GOAL OF THE EXERCISE: Take the line that contains "Task: Click the $table variable" as the start and the last line of the entries as the end, and print both and everything between them exactly, without the pictures.

DATA RECORDS:
——
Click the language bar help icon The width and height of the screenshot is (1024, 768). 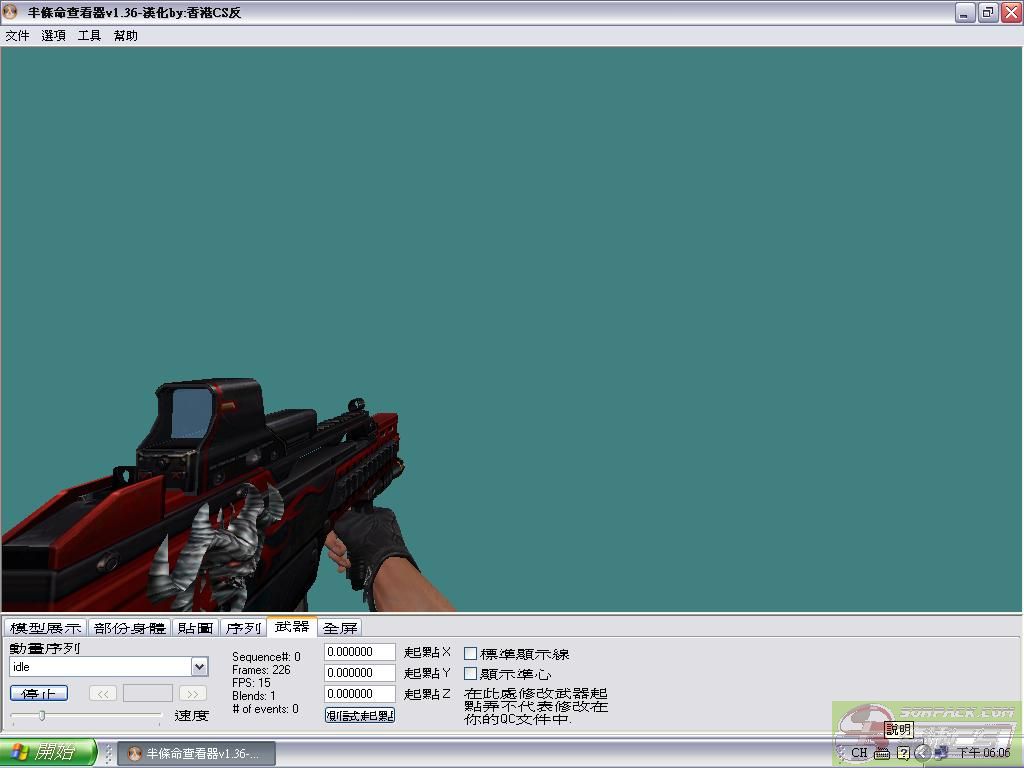(x=903, y=753)
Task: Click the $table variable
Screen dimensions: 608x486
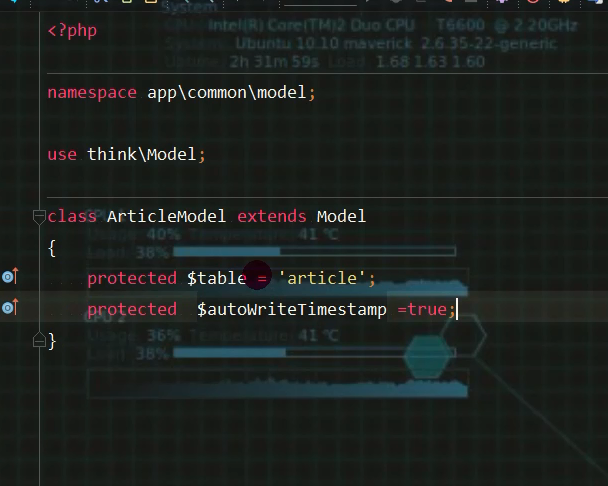Action: click(216, 278)
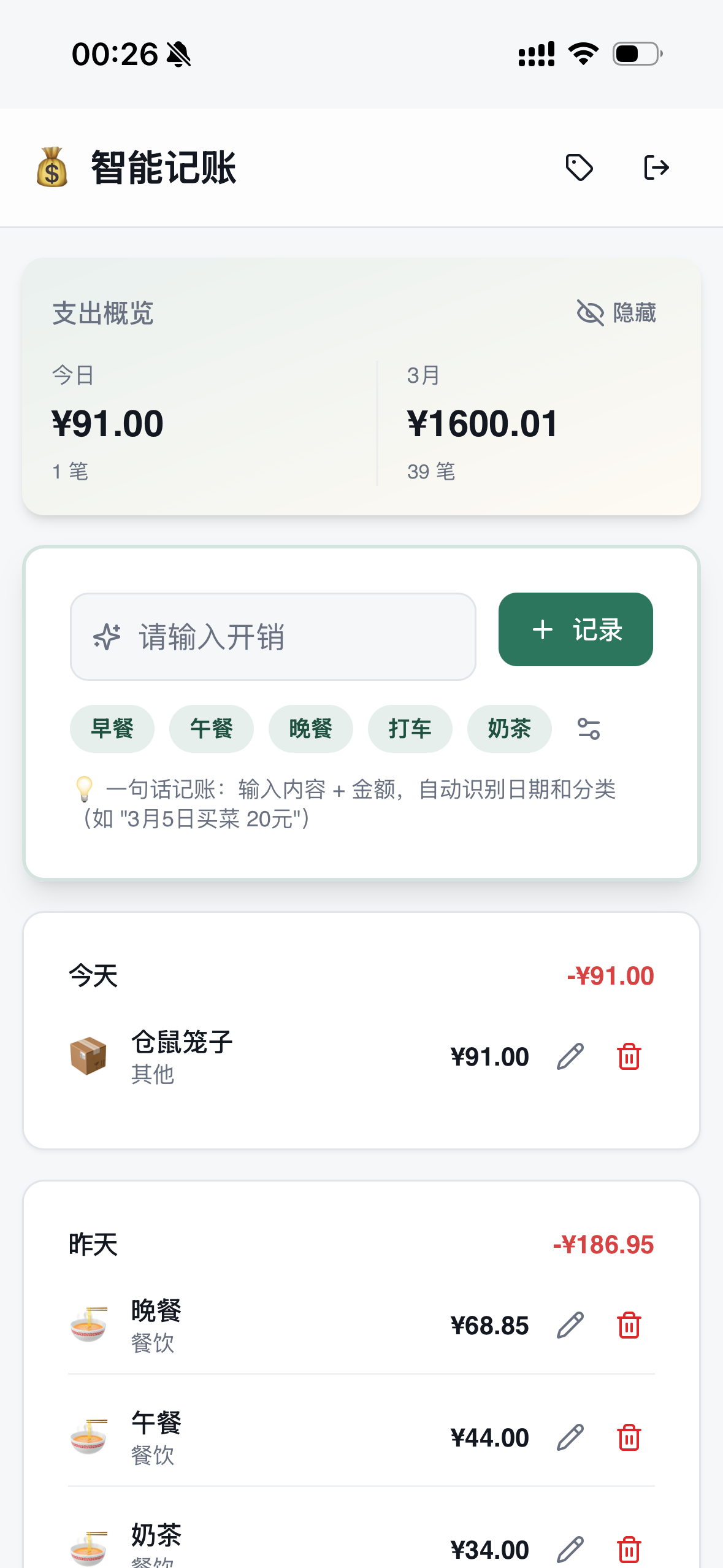
Task: Edit the 午餐 ¥44.00 entry
Action: pyautogui.click(x=570, y=1437)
——
EXPECTED OUTPUT:
Task: Click the $table variable
Screen dimensions: 608x486
Action: click(216, 278)
Task: Edit the 午餐 ¥44.00 entry
Action: pyautogui.click(x=570, y=1437)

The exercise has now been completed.